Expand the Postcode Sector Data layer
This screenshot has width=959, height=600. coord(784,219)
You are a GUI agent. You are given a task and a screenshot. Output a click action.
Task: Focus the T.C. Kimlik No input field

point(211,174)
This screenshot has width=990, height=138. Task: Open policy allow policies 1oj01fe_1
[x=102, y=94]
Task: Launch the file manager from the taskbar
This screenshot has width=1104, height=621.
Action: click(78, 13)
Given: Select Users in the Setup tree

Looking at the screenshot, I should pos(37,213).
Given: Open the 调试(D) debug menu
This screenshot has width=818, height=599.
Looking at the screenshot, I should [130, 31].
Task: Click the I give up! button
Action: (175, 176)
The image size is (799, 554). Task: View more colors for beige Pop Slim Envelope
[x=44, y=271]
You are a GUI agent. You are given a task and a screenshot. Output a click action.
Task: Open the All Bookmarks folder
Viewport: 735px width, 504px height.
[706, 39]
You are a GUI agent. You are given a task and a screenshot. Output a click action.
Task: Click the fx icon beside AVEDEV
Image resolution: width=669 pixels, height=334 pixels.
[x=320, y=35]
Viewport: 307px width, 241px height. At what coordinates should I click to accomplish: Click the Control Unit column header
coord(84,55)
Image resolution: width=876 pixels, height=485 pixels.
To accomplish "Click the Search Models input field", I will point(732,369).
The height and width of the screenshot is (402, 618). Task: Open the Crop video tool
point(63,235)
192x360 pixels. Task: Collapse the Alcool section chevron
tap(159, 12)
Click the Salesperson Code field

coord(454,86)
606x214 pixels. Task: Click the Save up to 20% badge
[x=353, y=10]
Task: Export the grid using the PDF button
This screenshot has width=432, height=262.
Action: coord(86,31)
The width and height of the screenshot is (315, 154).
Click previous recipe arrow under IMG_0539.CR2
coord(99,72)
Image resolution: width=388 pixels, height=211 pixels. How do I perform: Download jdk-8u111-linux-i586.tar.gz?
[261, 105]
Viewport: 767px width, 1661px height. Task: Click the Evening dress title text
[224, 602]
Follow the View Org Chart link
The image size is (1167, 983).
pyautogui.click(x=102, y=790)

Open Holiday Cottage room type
+++
YOUR OBJECTIVE. Output the full listing above without altering a single word.

SOLUTION.
Expand the Postcode Sector Data layer
This screenshot has width=959, height=600. coord(784,219)
You are a GUI agent. You are given a task and a screenshot. Output a click action.
Task: Focus the T.C. Kimlik No input field

point(211,174)
This screenshot has width=990, height=138. Task: Open policy allow policies 1oj01fe_1
[x=102, y=94]
Task: Launch the file manager from the taskbar
This screenshot has width=1104, height=621.
Action: click(78, 13)
Given: Select Users in the Setup tree

Looking at the screenshot, I should pos(37,213).
Given: Open the 调试(D) debug menu
This screenshot has width=818, height=599.
Looking at the screenshot, I should [130, 31].
Task: Click the I give up! button
Action: (175, 176)
The image size is (799, 554). Task: View more colors for beige Pop Slim Envelope
[x=44, y=271]
You are a GUI agent. You are given a task and a screenshot. Output a click action.
Task: Open the All Bookmarks folder
Viewport: 735px width, 504px height.
[706, 39]
You are a GUI agent. You are given a task and a screenshot. Output a click action.
Task: Click the fx icon beside AVEDEV
Image resolution: width=669 pixels, height=334 pixels.
[x=320, y=35]
Viewport: 307px width, 241px height. At what coordinates should I click to accomplish: Click the Control Unit column header
coord(84,55)
Image resolution: width=876 pixels, height=485 pixels.
To accomplish "Click the Search Models input field", I will point(732,369).
The height and width of the screenshot is (402, 618). Task: Open the Crop video tool
point(63,235)
192x360 pixels. Task: Collapse the Alcool section chevron
tap(159, 12)
Click the Salesperson Code field

coord(454,86)
606x214 pixels. Task: Click the Save up to 20% badge
[x=353, y=10]
Task: Export the grid using the PDF button
This screenshot has width=432, height=262.
Action: coord(86,31)
The width and height of the screenshot is (315, 154).
Click previous recipe arrow under IMG_0539.CR2
coord(99,72)
Image resolution: width=388 pixels, height=211 pixels. How do I perform: Download jdk-8u111-linux-i586.tar.gz?
[261, 105]
Viewport: 767px width, 1661px height. Task: Click the Evening dress title text
[224, 602]
Follow the View Org Chart link
The image size is (1167, 983).
pyautogui.click(x=102, y=790)

Open Holiday Cottage room type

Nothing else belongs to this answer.